# Text shown
.....

To use the induction hypothesis, we need `par-subst (exts σ) (exts τ)`,
which we obtain by `par-subst-exts`.
So we have `subst (exts σ) N ⇛ subst (exts τ) N′`
and conclude by rule `pabs`.
* Suppose `L · M ⇛ L′ · M′` because `L ⇛ L′` and `M ⇛ M′`.
By the induction hypothesis we have
`subst σ L ⇛ subst τ L′` and `subst σ M ⇛ subst τ M′`, so
we conclude by rule `papp`.
* Suppose `(ƛ N) · M ⇛ N′ [ M′ ]` because `N ⇛ N′` and `M ⇛ M′`.
Again we obtain `par-subst (exts σ) (exts τ)` by `par-subst-exts`.

.....

# Exercise data
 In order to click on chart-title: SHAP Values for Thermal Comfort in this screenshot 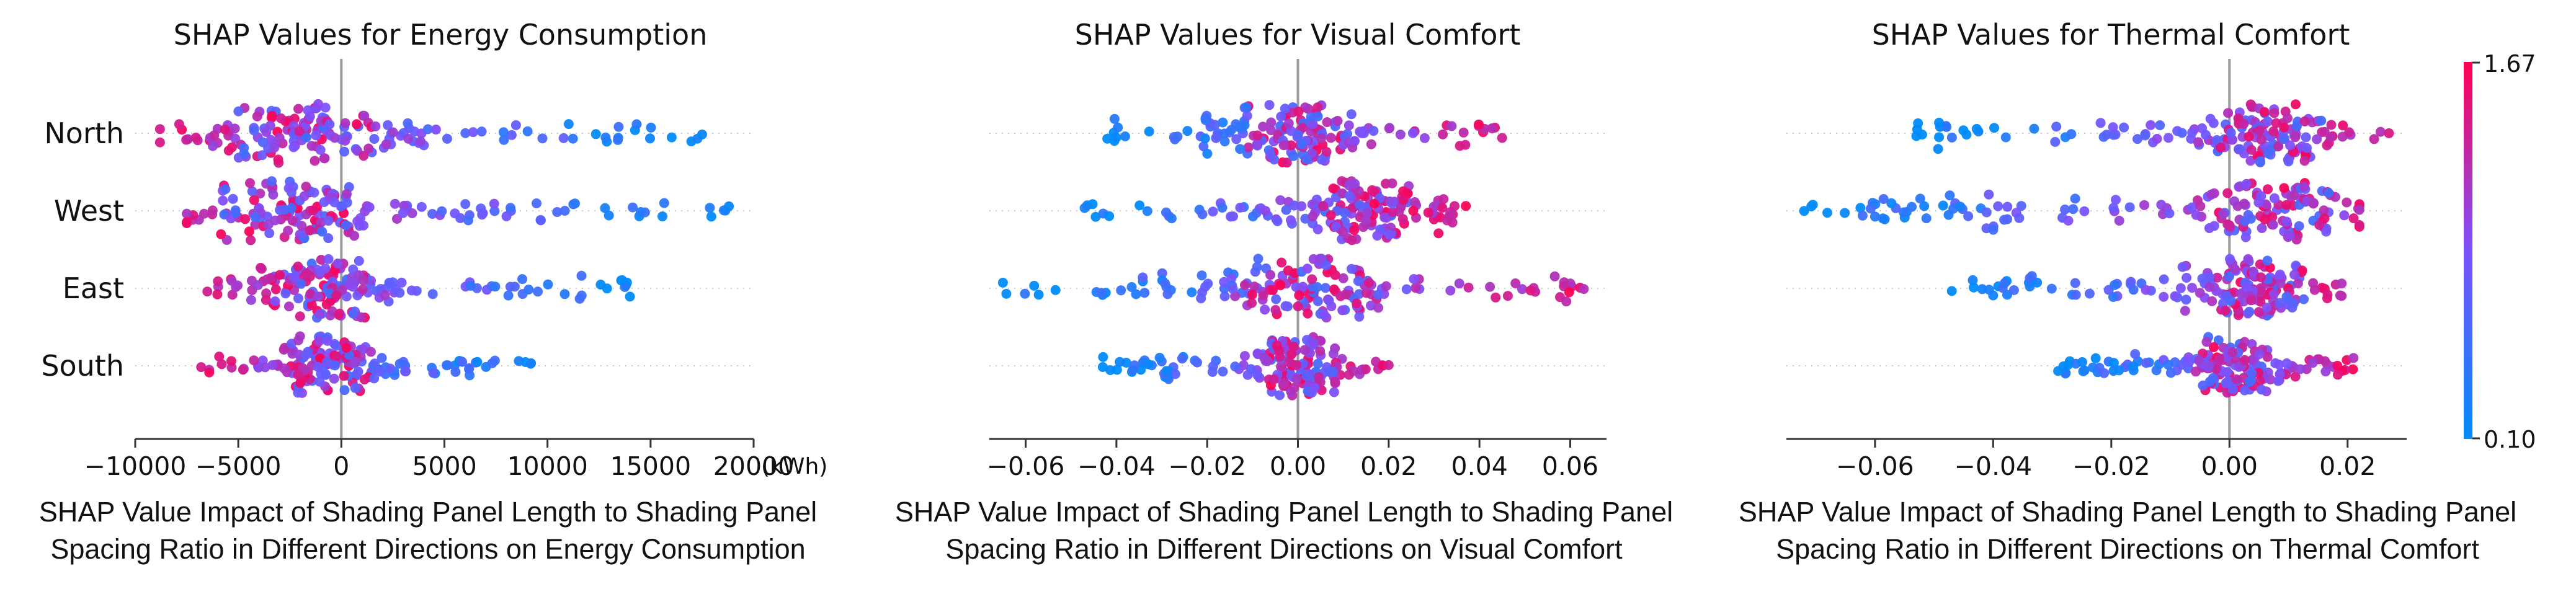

.....

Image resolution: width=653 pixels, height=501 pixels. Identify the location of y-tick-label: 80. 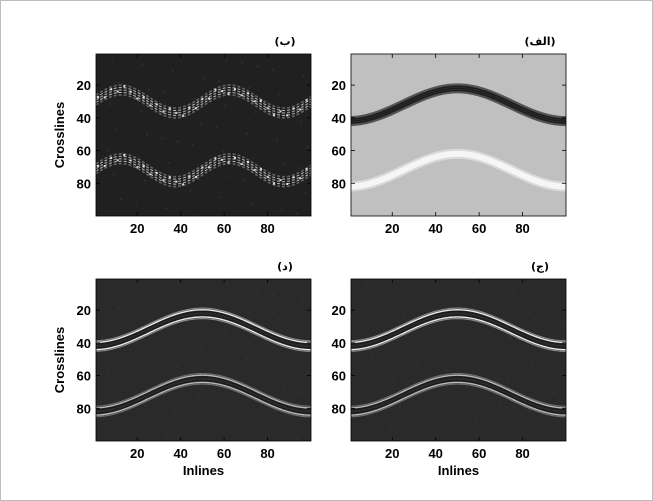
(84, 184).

.....

# Task
List every reduction in the proof text above that has `subst` on both sides of the ⇛ arrow.

# Final answer
- `subst (exts σ) N ⇛ subst (exts τ) N′`
- `subst σ L ⇛ subst τ L′`
- `subst σ M ⇛ subst τ M′`